What is needed:
Write out the rows again with every "screenshot" changed to "screen capture" and nothing else altered. Leave the pictures out.

--- start of Data entries ---

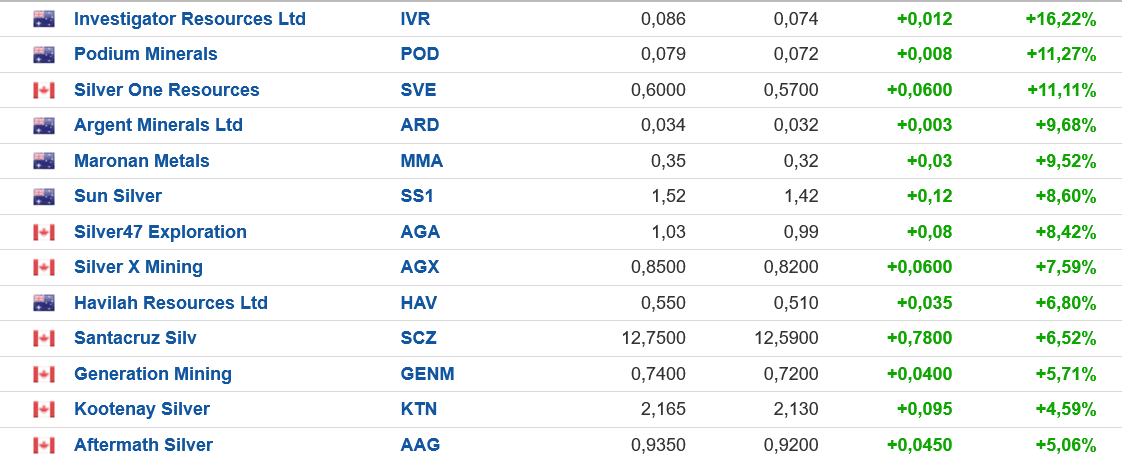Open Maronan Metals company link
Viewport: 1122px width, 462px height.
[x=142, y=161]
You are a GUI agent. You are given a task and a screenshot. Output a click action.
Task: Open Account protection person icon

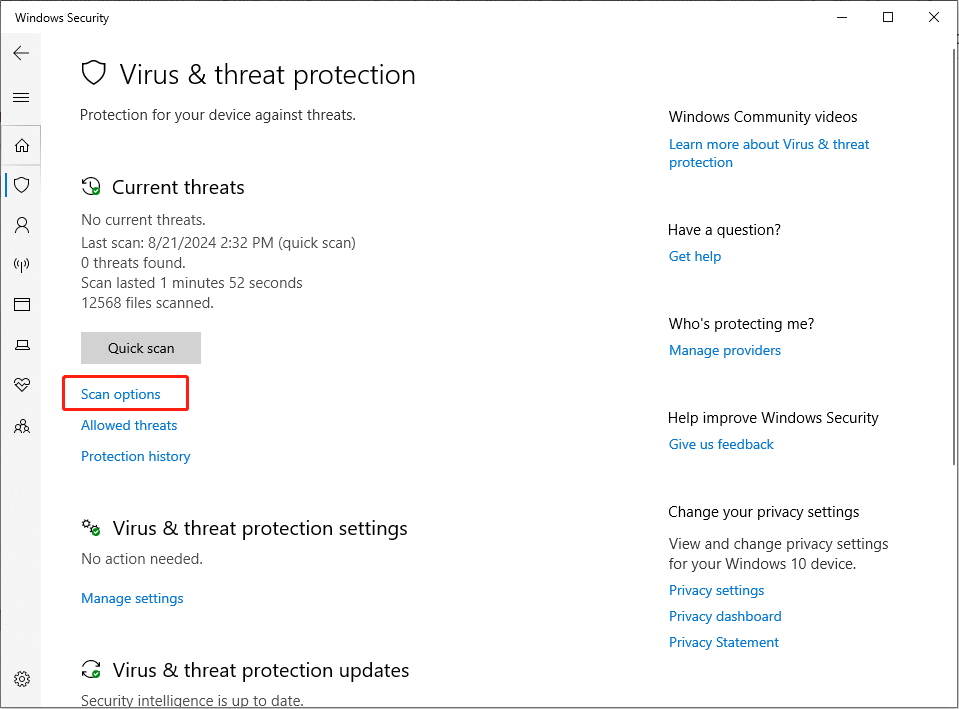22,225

--- end of Data entries ---

Task answer:
Open Maronan Metals company link
Viewport: 1122px width, 462px height.
[x=142, y=161]
You are a GUI agent. You are given a task and a screen capture. Output a click action.
Task: Open Account protection person icon

22,225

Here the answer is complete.